The article also goes on to say that the photograph of President Bush holding a turkey was of a display turkey, rather than one for eating. Somehow we’re meant to extrapolate something important from this, presumably that Bush is all fake, and didn’t actually do anything to help the troops. White Glenn debunks that, if anyone can be bothered caring.

And just quickly, let’s look at the other stories. They’re about steel tarrifs, which are evil, just like all tarrifs. Australia was almost affected, but we did a deal and got exempted. Yay for the Howard government. Meanwhile the Europeans got annoyed, and threatened to retalliate. Now the tarrifs are going away, which is what we all want. Yay! So what’s the ABC’s take? Bush draws fire on steel move. Yes, that’s right — let’s focus on the criticism, even though this is a Good Thing for Australia.
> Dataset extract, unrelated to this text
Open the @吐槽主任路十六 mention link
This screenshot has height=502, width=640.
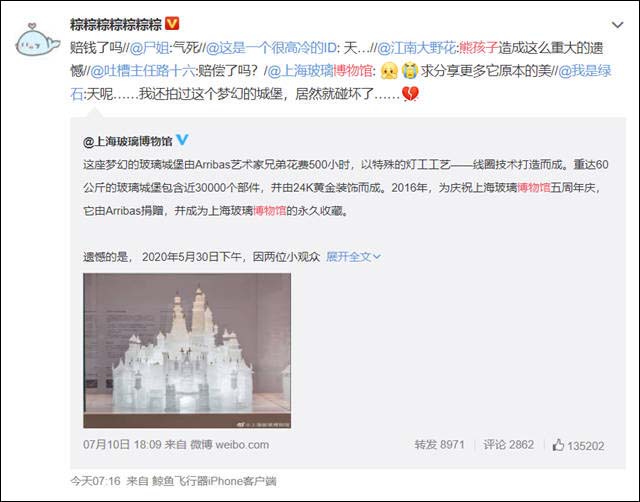pyautogui.click(x=142, y=71)
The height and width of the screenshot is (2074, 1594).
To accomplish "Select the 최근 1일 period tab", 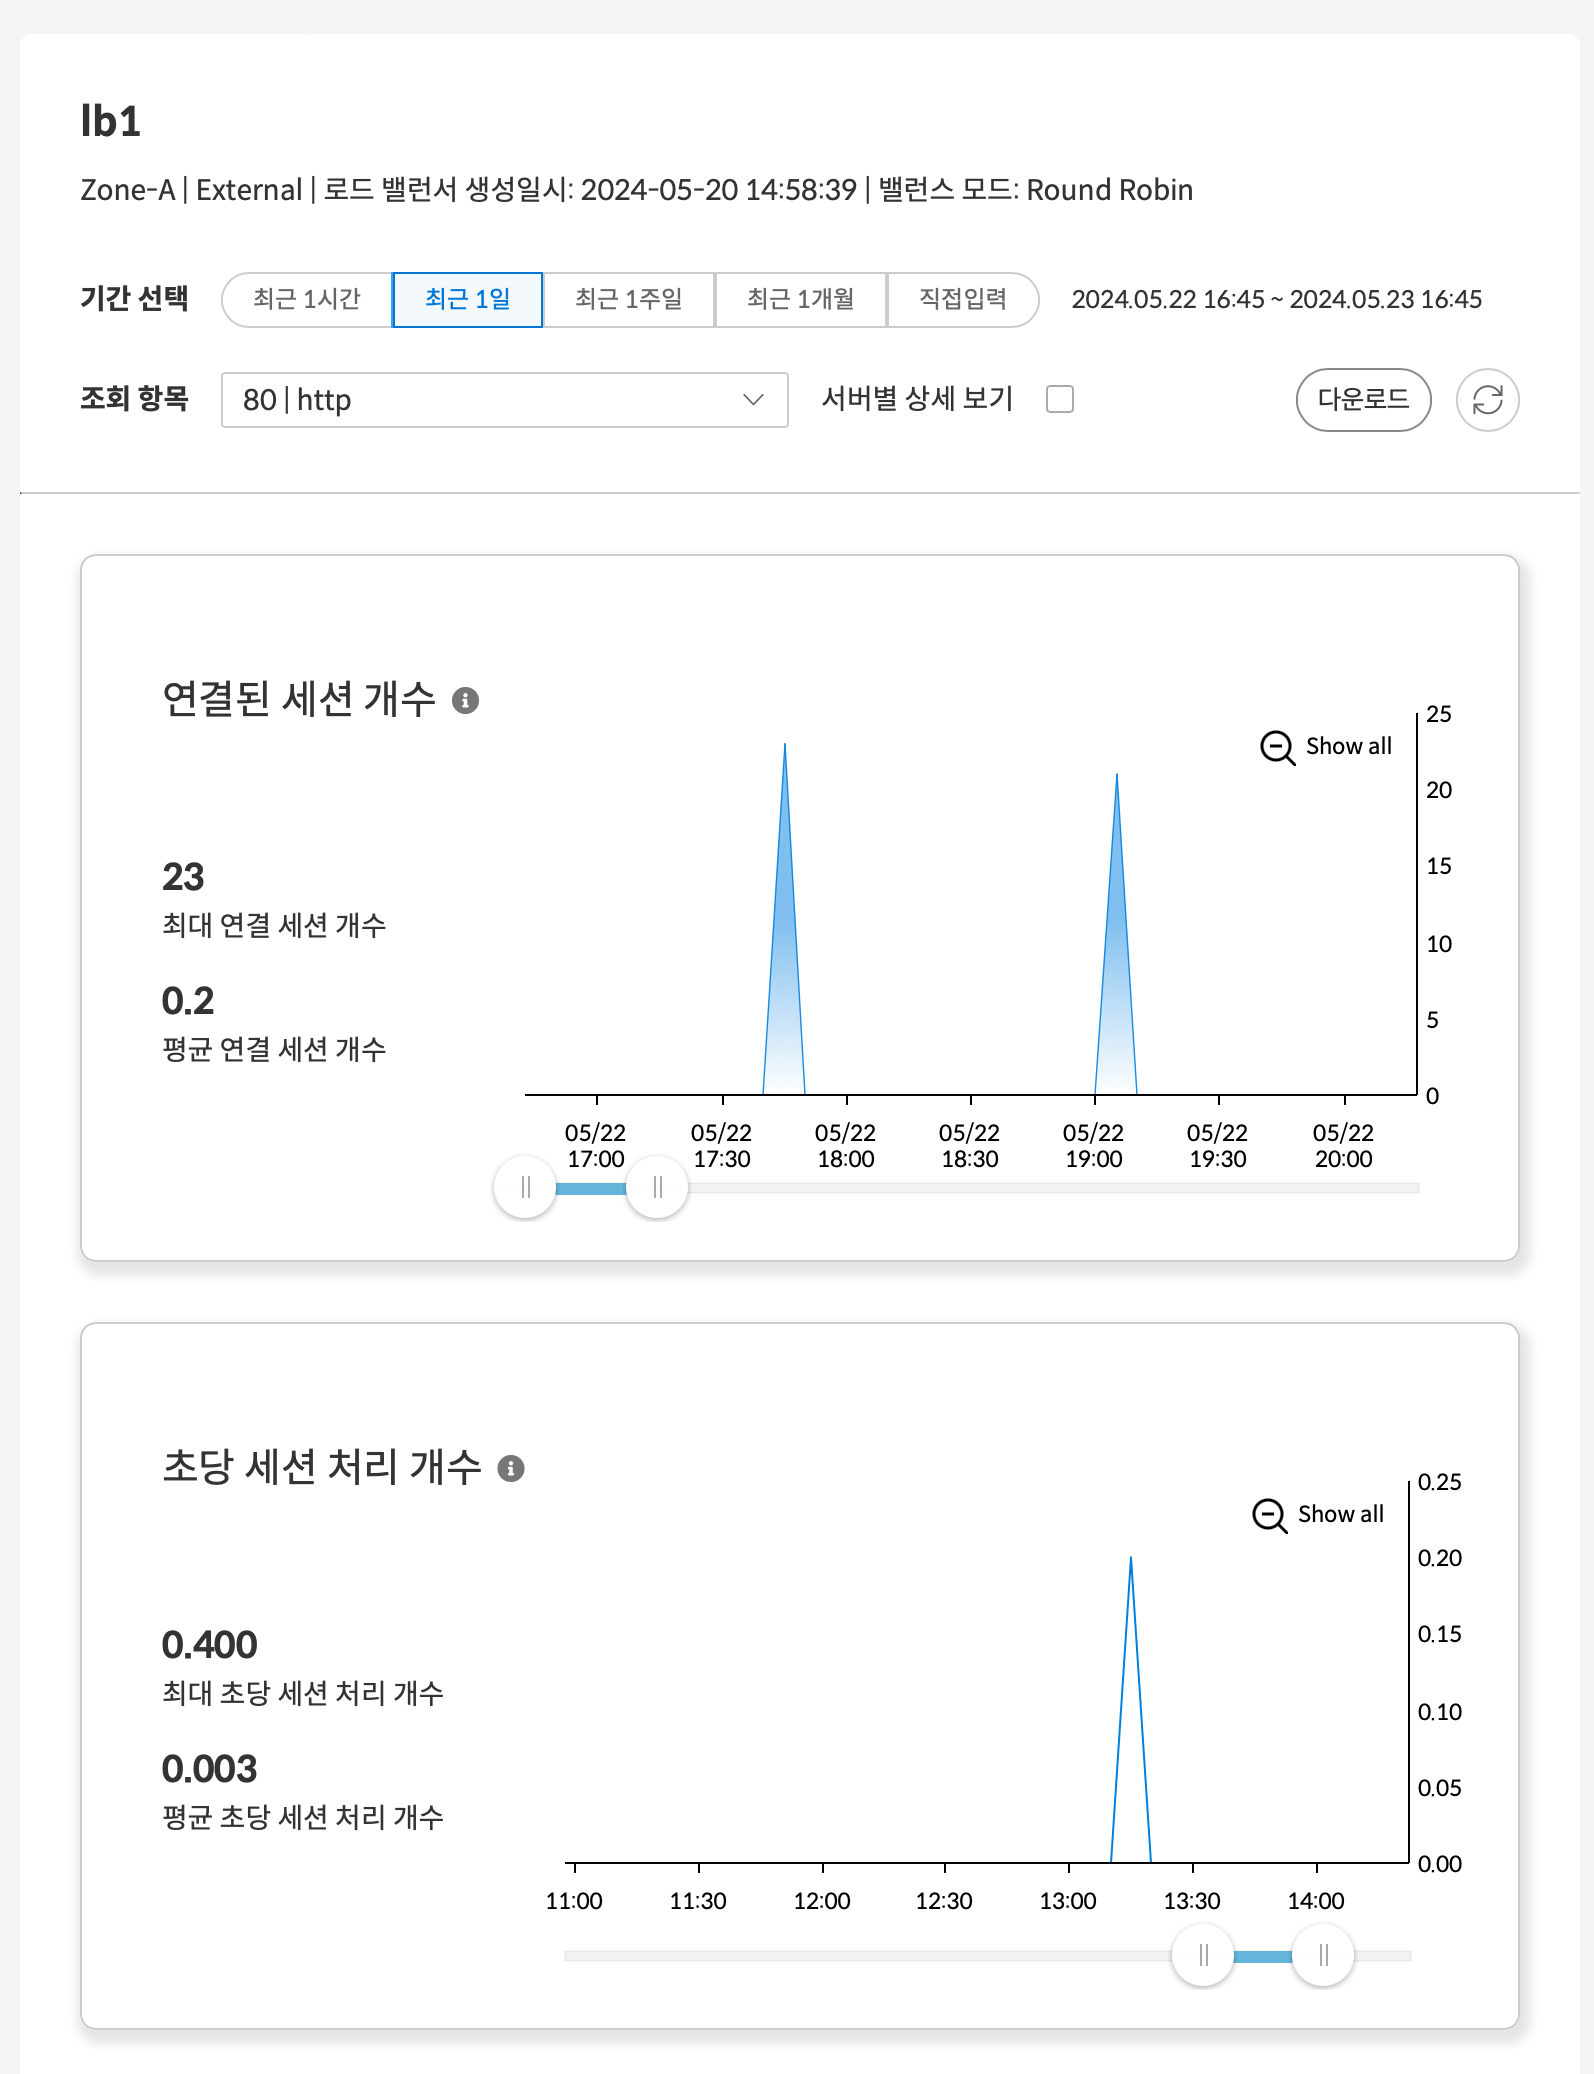I will pos(467,299).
Notice:

“I am disappointed that the President won’t be renewing the tariffs just as they’ve begun to work,” Republican Senator George Voinovich of Ohio said.

“The Bush administration deserves credit for doing something that the previous administration never did, despite pleas from steel companies and steel unions, and that’s come to steel’s rescue,” he added.

See, even his friends (fellow Republicans) hate him, even though they have to add on little riders to make sure they don’t get disendorsed. Who else hates him?

Ohio representative Ted Strickland said: “We have a President who capitulated in the face of the European threat.”

Interesting, don’t you think, that Ted’s an “Ohio representative”, while George is a “Republican Senator [..] of Ohio”? I wonder which party Ted belongs to. Why, yes, he’s a Democrat. Is it remotely possible that Ted’s comments could have been influenced by his party membership and that maybe it would be useful for readers to be told that up front?

There’s more slant: critics “lashed out” at the changes, supporters merely “praised” them or “expressed satisfaction”. Of the direct quotes in the article, Greg’s above is the only one that is ina ny way supportive, while there are quotes from Daniel DiMicco, and Leo Gerard supporting Ted’s take.

Where can we go to get an honest, forthright and unprejudiced take on world events? Obviously not the ABC.

UPDATE 2004/01/03:

Ah. The wire service most of those stories are from is the “AFP”, also known as Agence France-Presse. Yay, our State-run broadcaster is passing on barely attributed propaganda from our enemies.

Stupid Politicians

Peter Lewis is a bloody idiot. Even the alt.usage.english FAQ agrees. What’s up with the Speaker in State Parliament being more arbitrary and implausible than a random Internet newsgroup?